Entré en aquel antro con luces de neón en el exterior, rojas y azules, llamando la atención en la penumbra de un callejón cualquiera en una ciudad cualquiera. Siempre las mismas señales.
Un ambiente rancio, oscuro, carente de la atmósfera cargada de humo de cigarrillo que tanto me embriagaba en el pasado; ahora era más sobrio, pero los licores seguían manchando la barra y la buena música continuaba sonando de fondo a un volúmen decente. Tampoco pedía tanto.
Un billar al final del local, junto a los baños. Una barra más bien clásica y un sinfín de botellas colocadas en las repisas. Impregnaba el aire una suerte de perfume fruto del seco olor a cerrado, mezclado con una pizca de sudor, tequila, whisky, vodka y ron entremezclados en diminutos charcos sobre la madera carcomida, y algunas tapas pasando a mejor vida tras el mostrador. Quizá pudiera escuchar alguna canción romántica de los ochenta. Tampoco pedía tanto.
Me acercqué al barban, un tipo grande de largos bigotes canosos, mirada fría y hostil, grandes brazos de camionero; algún que otro tatuaje desdibujado pintaba la piel reseca y destrozada.
Me sirvió el bourbon en un vaso pequeño, solo y sin hielo, cuidadosamente despositado sobre un posavasos. Demasiados mimos para un agujero de este calibre. No entabló conversación, pero se me quedó mirando de arriba abajo, descaradamente, intentando calarme como yo había intentado fundirme con su mundo. Ya lo engatusaría yo, quizá tras los dos primeros sorbos, puede que con un par de alagos, alguna pregunta peligrosa o tirando de temas banales: qué tal la noche, no hay mucha clientela, allá en el billar juega una chica bonita; no solía fallar. Lo único que buscaba, como en todos los locales de igual índole, era conseguir el acceso a la trastienda.

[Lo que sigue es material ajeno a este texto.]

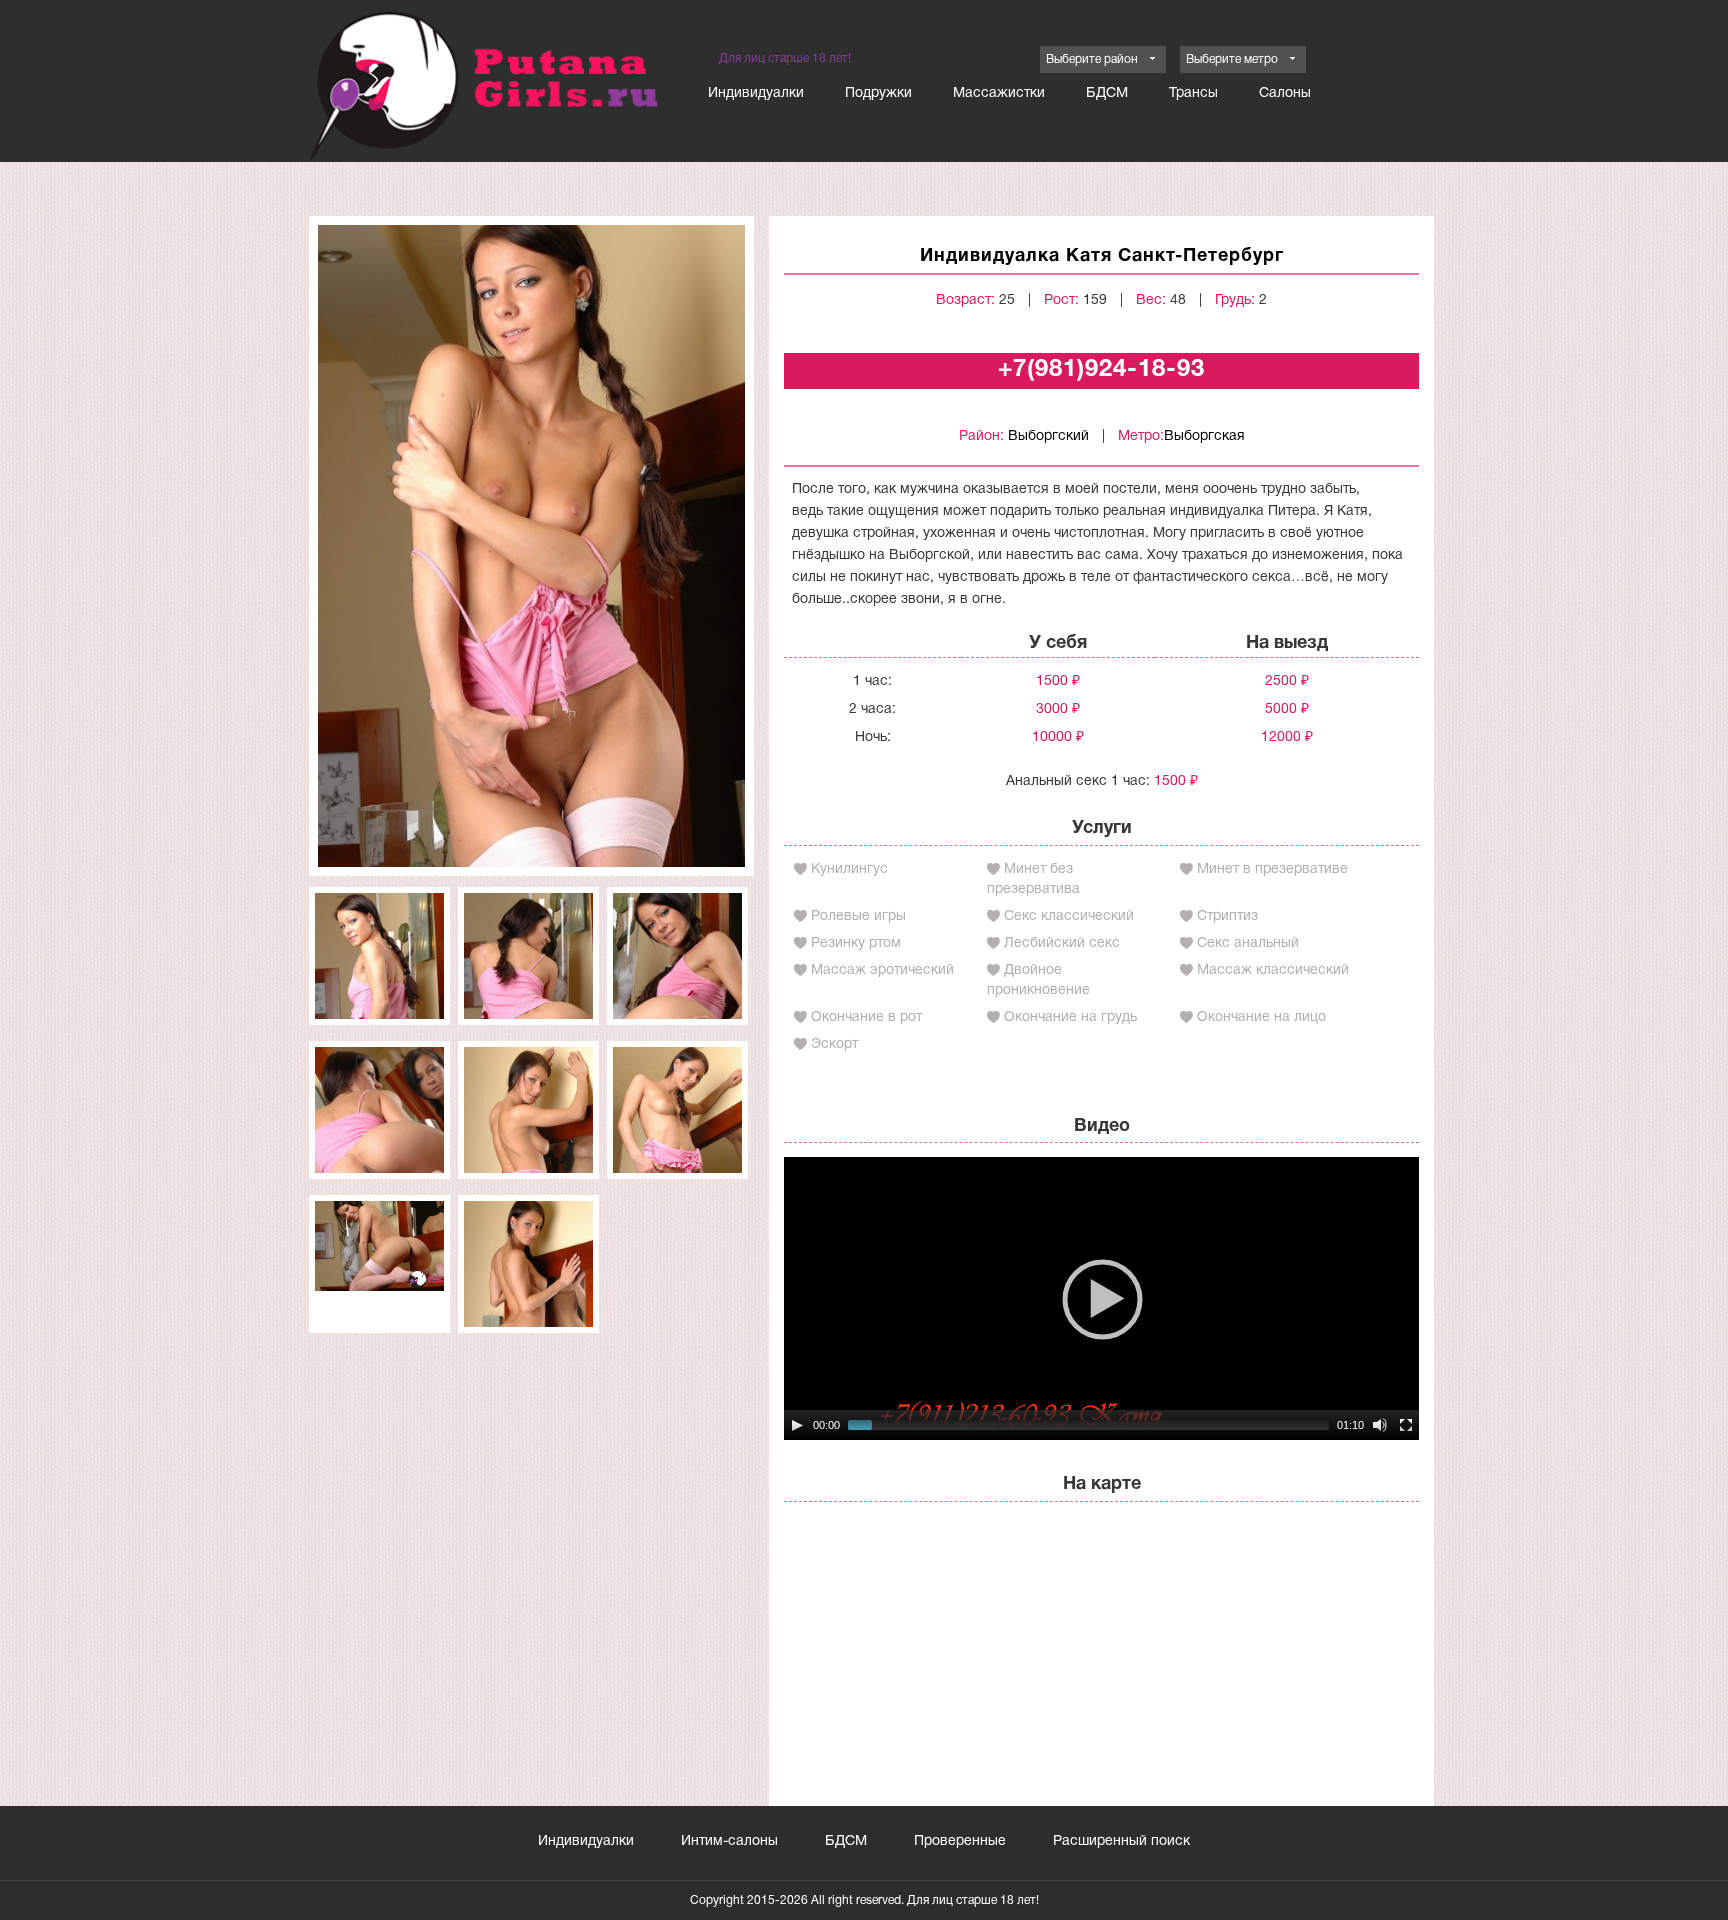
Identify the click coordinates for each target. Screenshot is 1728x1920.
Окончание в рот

Oh, claro que sí, todos ellos la tenían y brillaban después del cierre.
Los altavoces escupían un tema de REO Speedwagon y mi mente se disparó irremediablemente hacia ella. Qué tía. Todo había cambiado mucho, claro está. Ya no era el mismo capullo de antes, sí un poco cabronazo, pero digo yo que en algo habría cambiado. Quién sabía qué será de ella. La creía muerta.
Sucedió en una noche como esa. Una chica bonita pululando por ahí. Puede que demasiado joven, quizá demasiado cansada para la edad que tenía. Un pintalabios exagerado, ojeras de noches sin fin, aliento etílico y una dentadura blanca y perfecta a pesar de las drogas, el tabaco y los excesos. Me acerqué a aquella flor enferma con mi bourbon de Kentucky en las manos; siempre quise ser un caballero del sur tras el regreso de mis viajes.
No recuerdo qué le dije, seguramente alguna impertinencia. Puede que la llamara bonita, o chochete, se me iba mucho la olla. Solo recuerdo que, tras vomitarle un par de frases desagradables sin conseguir tintarlas de romanticismo, me propinó tal rodillazo en las pelotas que sentí ganas de echar la pota, y claro, quedé inmediatamente enganchado a ella, como a la cocaína cuando apenas contaba veinte años. Dulces recuerdos de un pasado putrefacto.
El caso es que, en la noche que nos ocupa, logré camelarme al barman sin mucho esfuerzo. A las cuatro echaron el cierre y me quedé con los parroquianos. Los ochenta seguían sonando, pero el ambiente era muy distinto. Ahora era, al fin, mi ambiente. La trastienda, la hora mágica. Quién sabía qué podía ofrecer lo poco que quedaba de noche. Un poco de diversión. Destrucción y quizá algún revolcón, pues la chica bonita del billar seguía con nosotros. Era demasiado para mí, claro que lo sabía, pero ahí estaba una vez más, sentado a una mesa observando cómo corría otra noche, con el quinto bourbon y un cenicero repleto de cigarrillos frente a mí. Así es como debe oler el cielo, pensé.